As chuvas registradas nos últimos dias na Grande São Paulo interromperam a sequência de queda nos níveis dos mananciais que abastecem a região metropolitana. Apesar da leve recuperação, os índices continuam em patamar considerado crítico, o que mantém a necessidade de ações voltadas à economia e ao uso consciente da água.
Dados da Defesa Civil do Estado apontam que, entre sábado e terça-feira, a capital paulista acumulou cerca de 110 milímetros de chuva, volume equivalente à média de 15 dias do esperado para todo o mês de janeiro. O volume contribuiu para a elevação dos principais sistemas de abastecimento, mas ainda não é suficiente para afastar o risco de escassez.
O Sistema Integrado Metropolitano, responsável por monitorar os reservatórios que atendem a Região Metropolitana de São Paulo, chegou a operar com 27,7% da capacidade total e subiu para 32,3% nesta quinta-feira (22). Já o sistema Cantareira, que responde por aproximadamente 40% do volume total do conjunto, passou de cerca de 19% para 21%.
Mesmo com a melhora, o governo estadual reforça que a situação exige atenção. As ondas de calor registradas neste período elevaram o consumo de água em até 60%, pressionando ainda mais os reservatórios. Outro fator de preocupação é a distribuição irregular das chuvas, concentradas principalmente no litoral e na área metropolitana, enquanto as bacias que alimentam o Cantareira, localizadas no interior paulista e na divisa com Minas Gerais, seguem com baixos índices pluviométricos.
Desde outubro, o Estado adotou um modelo integrado de monitoramento dos mananciais por meio do Sistema Integrado Metropolitano. A ferramenta permite acompanhar, em tempo real, os níveis dos sete sistemas produtores de água e embasar decisões operacionais, como a redução da pressão noturna em períodos de escassez.
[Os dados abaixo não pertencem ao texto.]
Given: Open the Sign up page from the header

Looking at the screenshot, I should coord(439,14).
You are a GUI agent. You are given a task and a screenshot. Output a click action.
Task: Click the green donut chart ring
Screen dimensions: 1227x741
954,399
As restrições são aplicadas após sete dias consecutivos de permanência em uma mesma faixa operacional, enquanto o relaxamento das medidas só ocorre após 14 dias seguidos de melhora. Atualmente, com 32,3% da capacidade total, o sistema está enquadrado na Faixa 3, que prevê gestão da demanda noturna por até 10 horas diárias e intensificação das campanhas de conscientização.
Segundo o governo estadual, a redução de pressão já permitiu economizar mais de 70 bilhões de litros de água até o início de janeiro, volume equivalente ao consumo mensal de mais de 12 milhões de pessoas. A orientação é que a população mantenha hábitos de consumo responsável, priorizando o uso da água para alimentação e higiene pessoal, reduzindo o tempo de banho, evitando desperdícios e corrigindo vazamentos domésticos.
Além das ações emergenciais, o Estado destaca os investimentos em saneamento. A Sabesp assumiu o compromisso de antecipar para 2029 as metas de universalização do acesso à água tratada e ao tratamento de esgoto previstas no Marco Legal do Saneamento, com previsão de investimentos de R$ 70 bilhões no período.